Recently we heard the sad news that a writer we like to think of as one of our own, R. Glendon Brunk, died in Santa Fe, New Mexico. We published Brunk’s “The Rage of Men,” a sometimes disturbing and always engrossing chunk of his memoir Yearning Wild, in the Fall 2003 River Teeth. A hard-charging champion Alaskan dog musher raised as a pacifist Mennonite in the rural Midwest, Brunk probed puzzles of hard-shell anger and inner rage, of spiritual reckoning and private tenderness. We thought, then and now, that Yearning Wild should be read by many more of us who care about such things, who might wish to join Brunk in his promise that with hard-honed honesty, “the rage we carry can be released—released like taking off a suit of armor or dropping a weapon.”

Brunk’s friends—spanning the years from high school chums to dog-sled racers, from bluegrass pickers to wilderness soul mates, from fellow defenders of the Arctic National Wildlife Refuge to his creative writing alums from Prescott College—have written some eighteen pages of testimonials and memories on a Web site set up by Brunk’s daughter Cara.
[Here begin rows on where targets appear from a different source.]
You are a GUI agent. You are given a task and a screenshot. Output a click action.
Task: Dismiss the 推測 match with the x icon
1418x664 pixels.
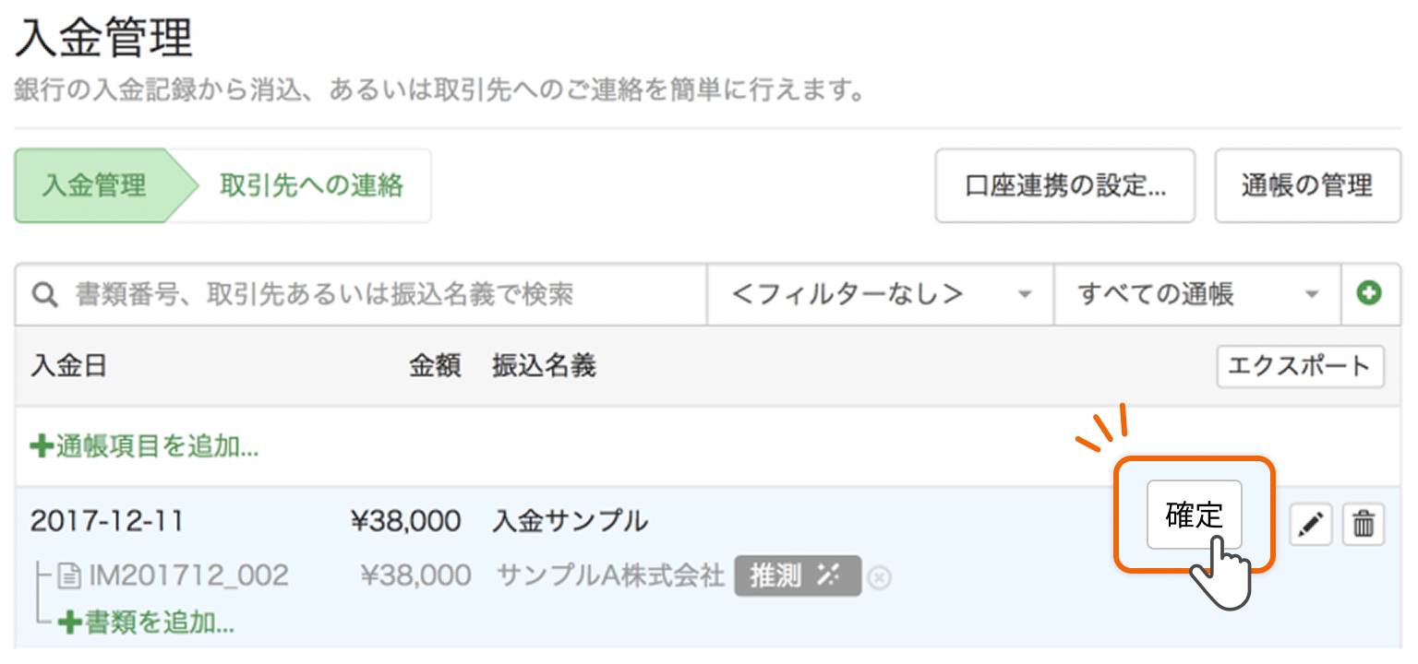point(878,577)
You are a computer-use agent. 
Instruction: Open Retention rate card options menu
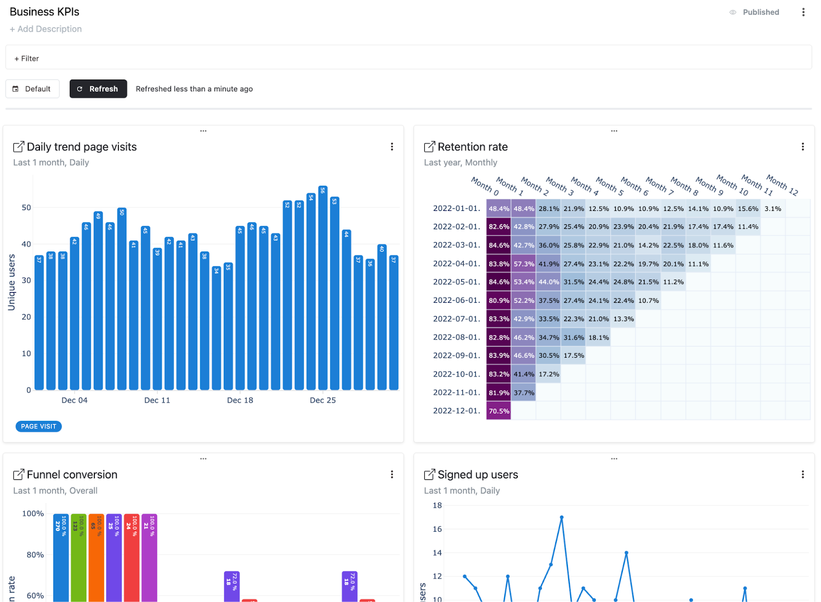click(803, 147)
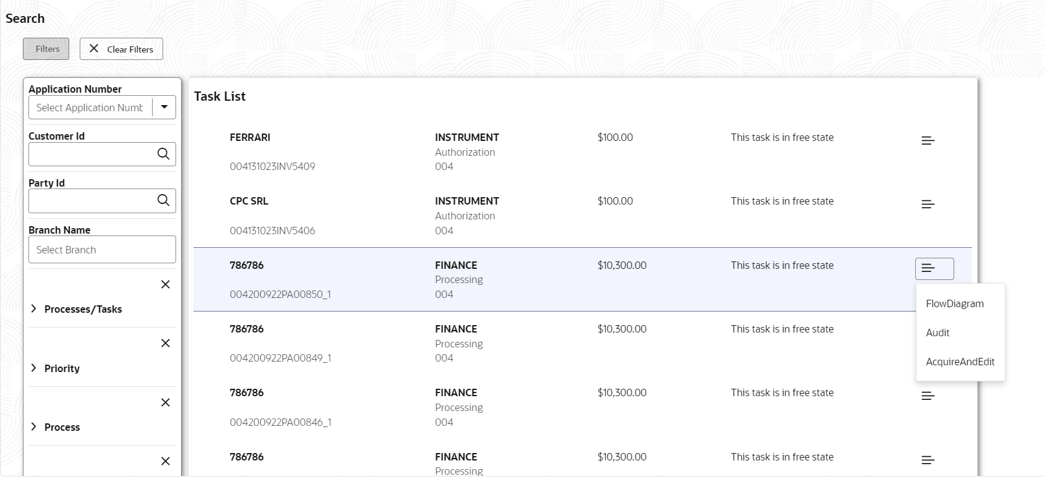
Task: Click the Select Branch input field
Action: point(102,250)
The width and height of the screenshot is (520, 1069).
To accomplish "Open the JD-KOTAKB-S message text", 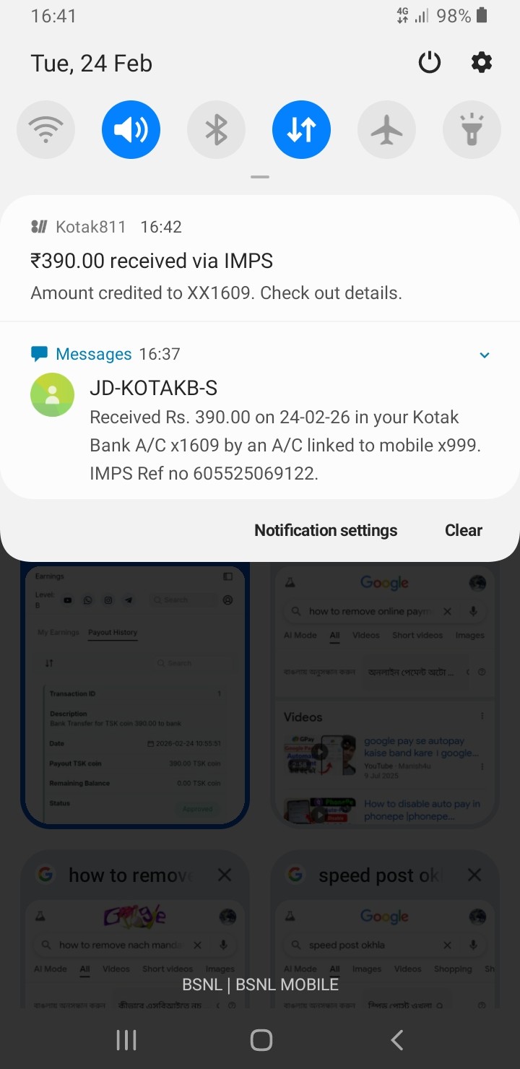I will point(285,446).
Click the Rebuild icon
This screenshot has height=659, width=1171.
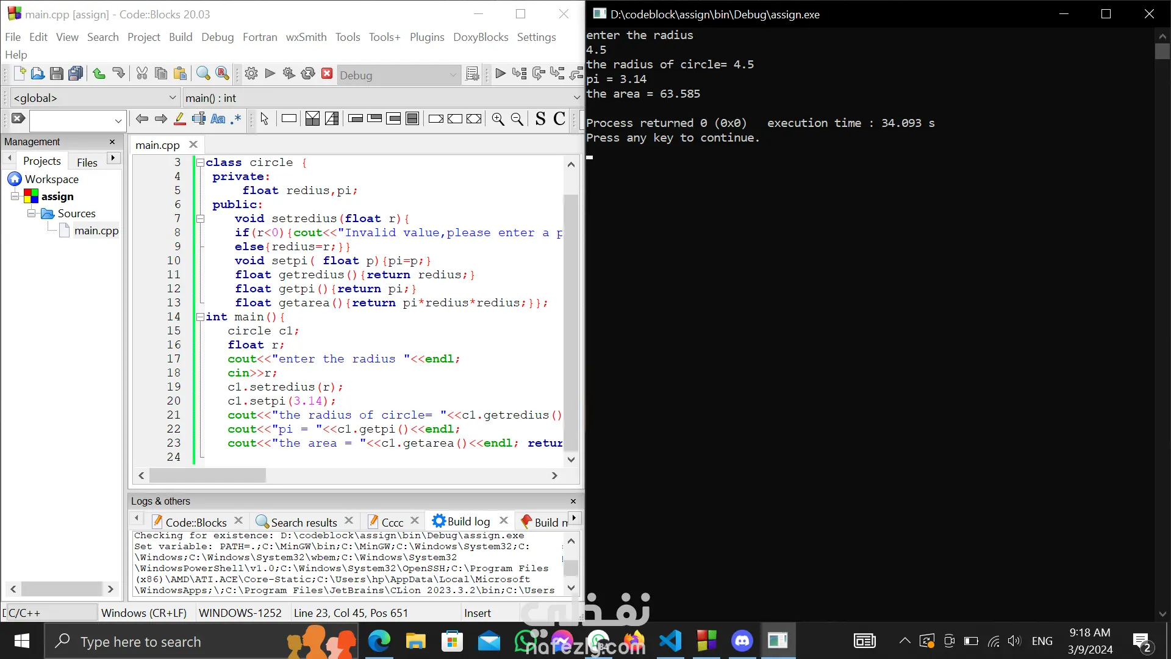308,74
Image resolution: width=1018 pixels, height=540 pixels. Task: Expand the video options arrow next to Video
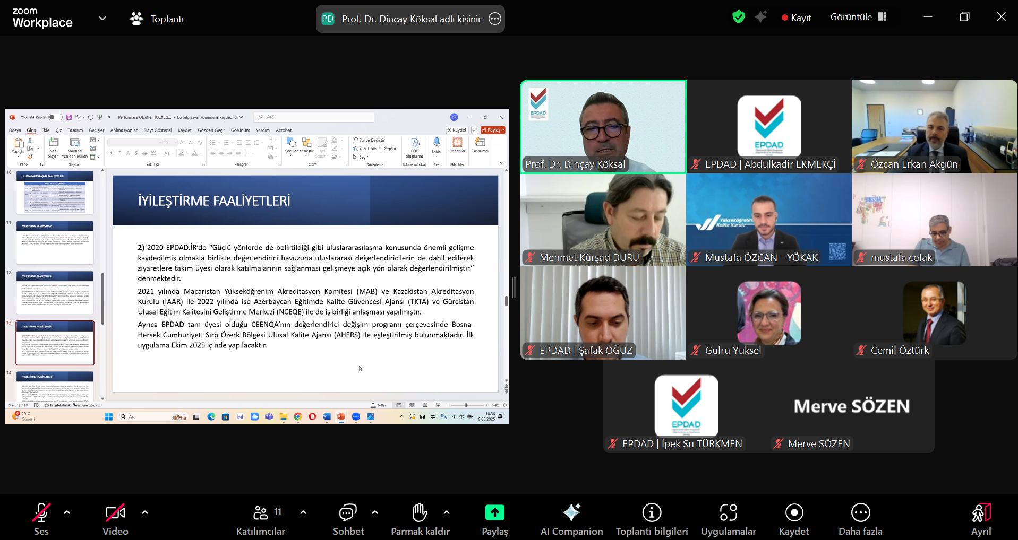click(x=145, y=512)
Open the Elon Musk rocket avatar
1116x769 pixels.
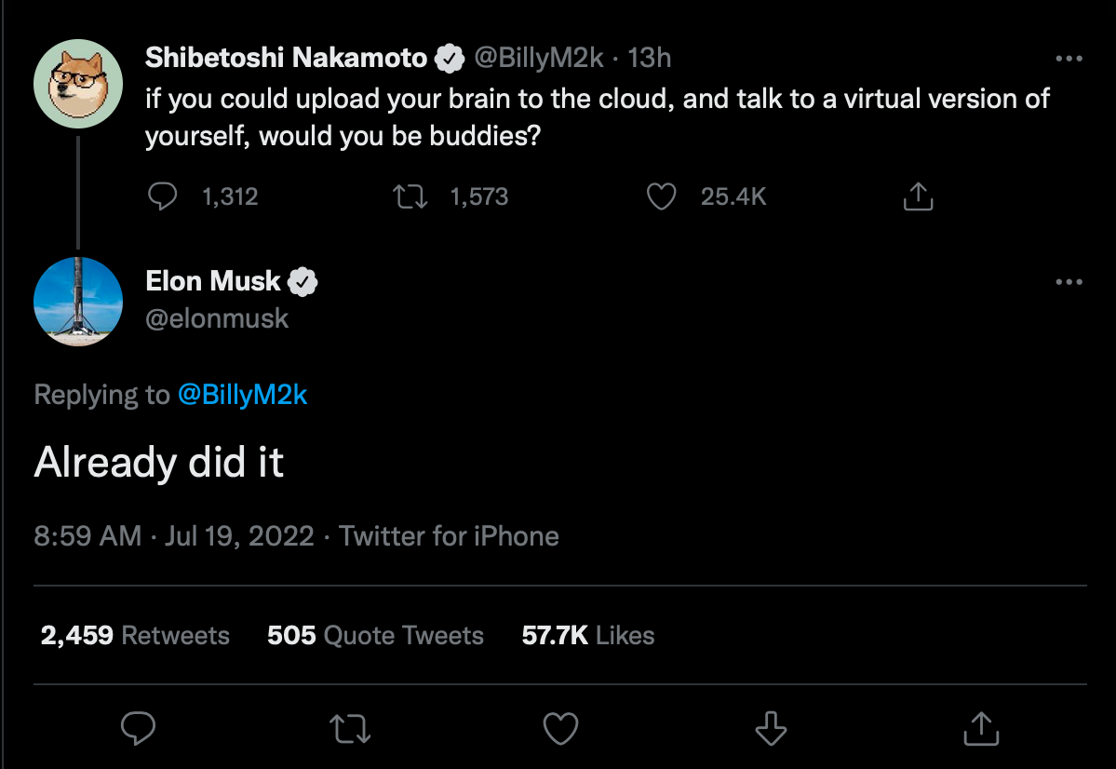pos(78,302)
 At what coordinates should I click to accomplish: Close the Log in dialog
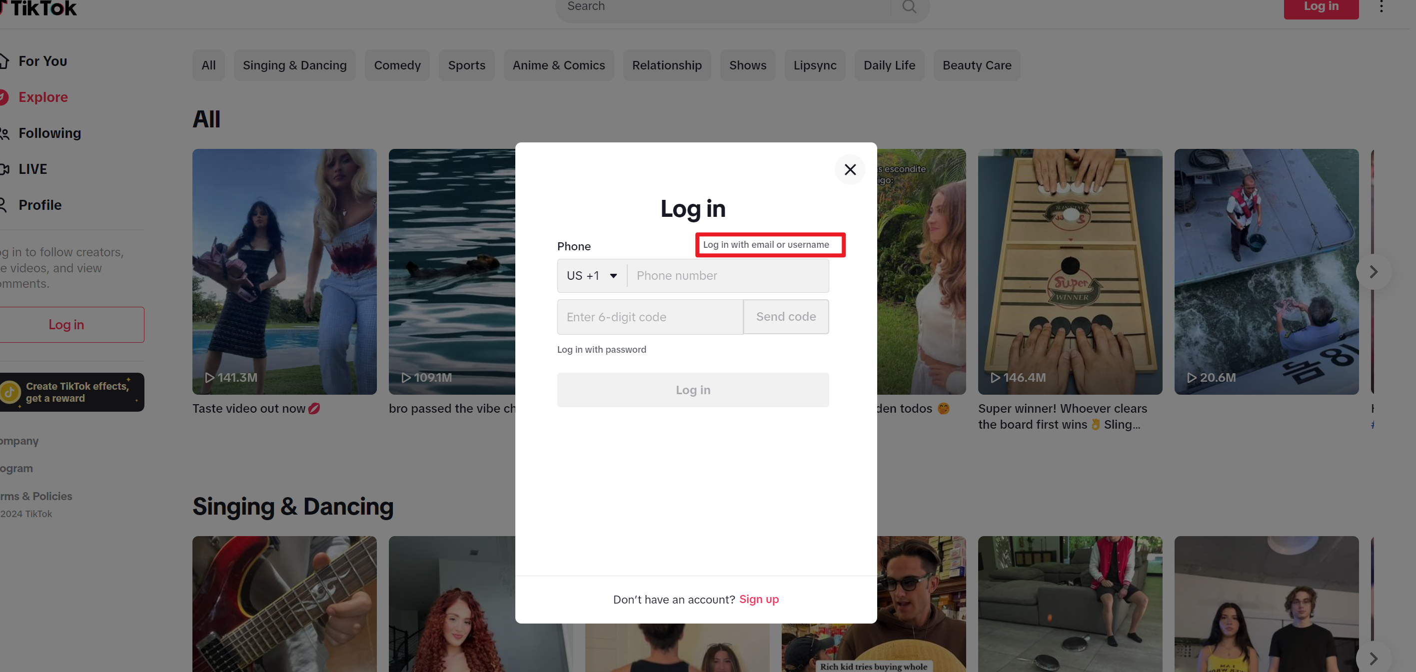(850, 169)
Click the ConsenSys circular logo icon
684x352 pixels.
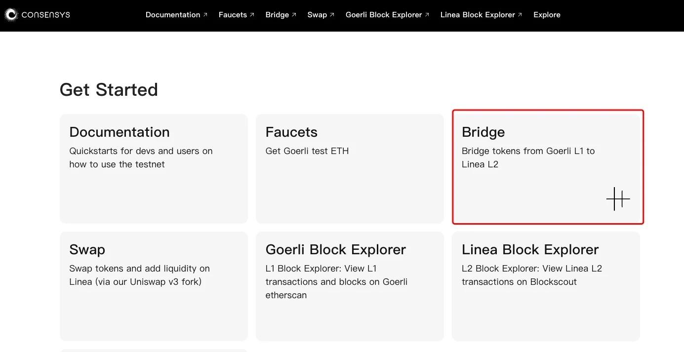(11, 15)
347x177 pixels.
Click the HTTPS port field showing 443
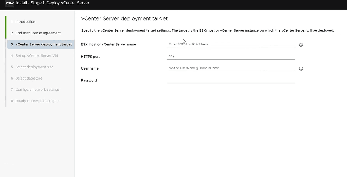[x=231, y=56]
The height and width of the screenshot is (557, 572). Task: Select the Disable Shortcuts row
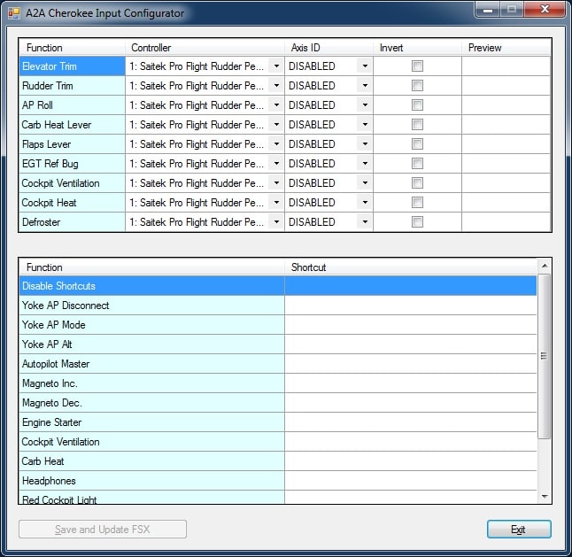point(151,286)
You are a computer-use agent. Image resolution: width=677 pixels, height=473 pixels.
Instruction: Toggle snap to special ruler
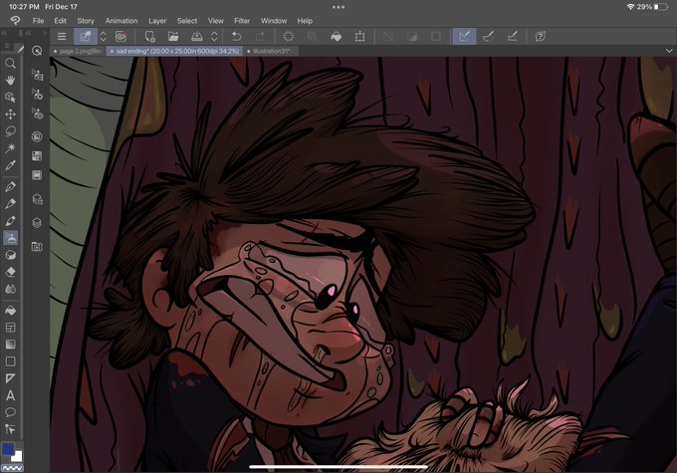coord(488,36)
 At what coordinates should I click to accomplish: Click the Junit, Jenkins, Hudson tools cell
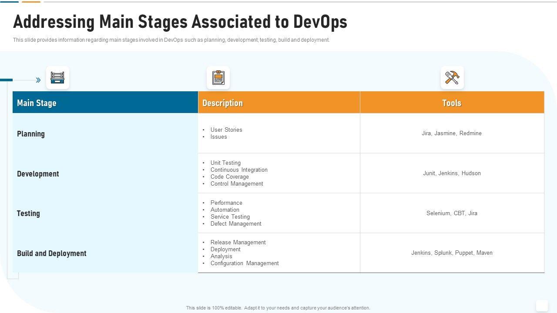[x=452, y=173]
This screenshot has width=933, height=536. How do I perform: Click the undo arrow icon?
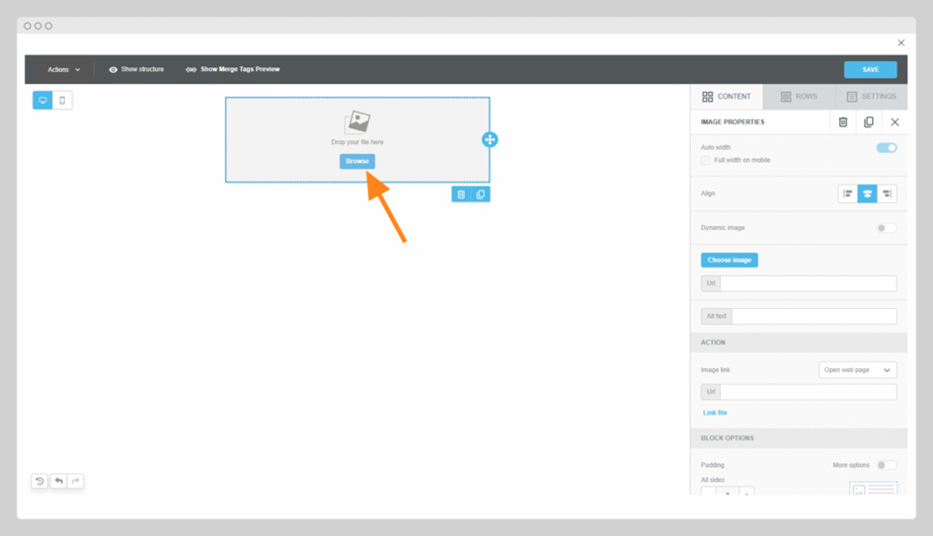pos(58,482)
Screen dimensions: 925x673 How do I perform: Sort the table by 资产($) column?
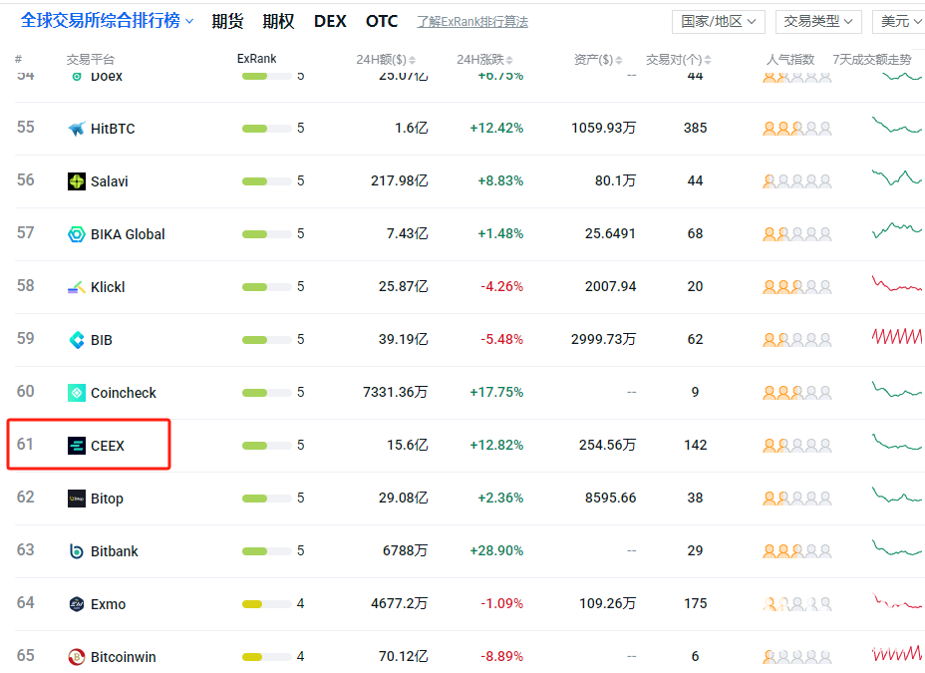pos(597,59)
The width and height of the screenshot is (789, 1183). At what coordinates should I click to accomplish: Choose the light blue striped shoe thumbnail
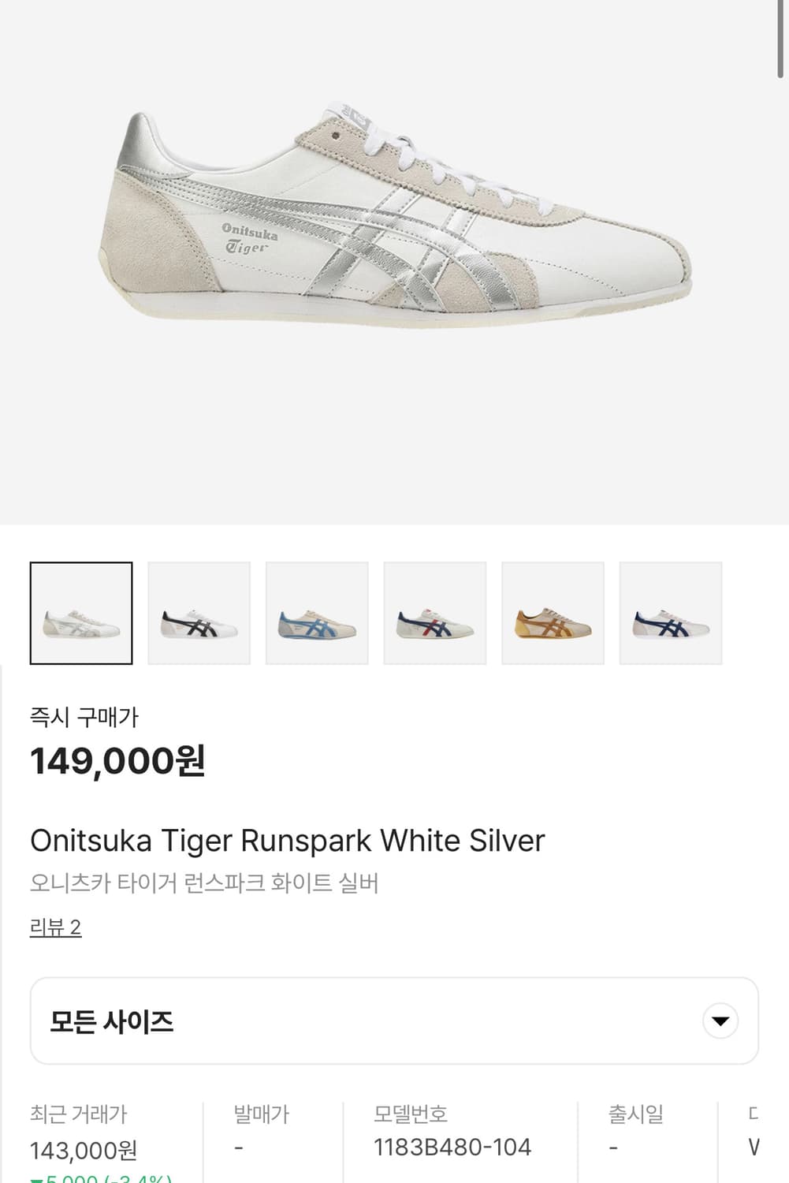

Its power and poignancy testify to the power of impromptu nonfiction narrative and its ability to evoke the essence of character. We recommend them, even as we would urge another look at Yearning Wild. You can find them both by searching R. Glendon Brunk’s name.

Sniffing out Brunk’s book, tracking him down, and convincing him to let us publish some forty pages of Yearning Wild in our journal illustrates the sometimes iconoclastic approach that we have taken over what is now a decade of publishing this journal. Not content to rest on the manuscripts that flood our mails, we search out writers that we love, convince them that River Teeth makes a difference, and then publish their work as a labor of love. From the beginning we have tried to blend the best of narrative [End Page vii] reporting with memoir, essays, and the occasional piece that reflects on the nature of nonfiction in more theoretical terms.

That approach has stood us well over the decade because the journal you hold in your hands is never predictable, always edgy, usually surprising. In any issue you are likely to read a leading African writer that we’ve managed to talk into sending us a piece in the same company as a Pulitzer Prize winner or the occasional undergraduate creative writer or small-town reporter. We’ve got a managing editor now, Sarah Wells, who helps to keep us honest and on deadline, but she stands aside and even eggs us on when we dare each other to follow our hearts and to push boundaries.

For our decade celebration, we’re planning a double issue that will showcase all the best that River Teeth has to offer as that precocious ten-year-old that you might sometimes want to slap around but never ignore. We’ve got some plans to make it the best one ever, but we’re holding them to ourselves for now as we do what we always do—track down good writers and convince them to give us a try, open our mail and our minds for the unexpected, rub pieces together in quirky combinations to watch the sparks fly.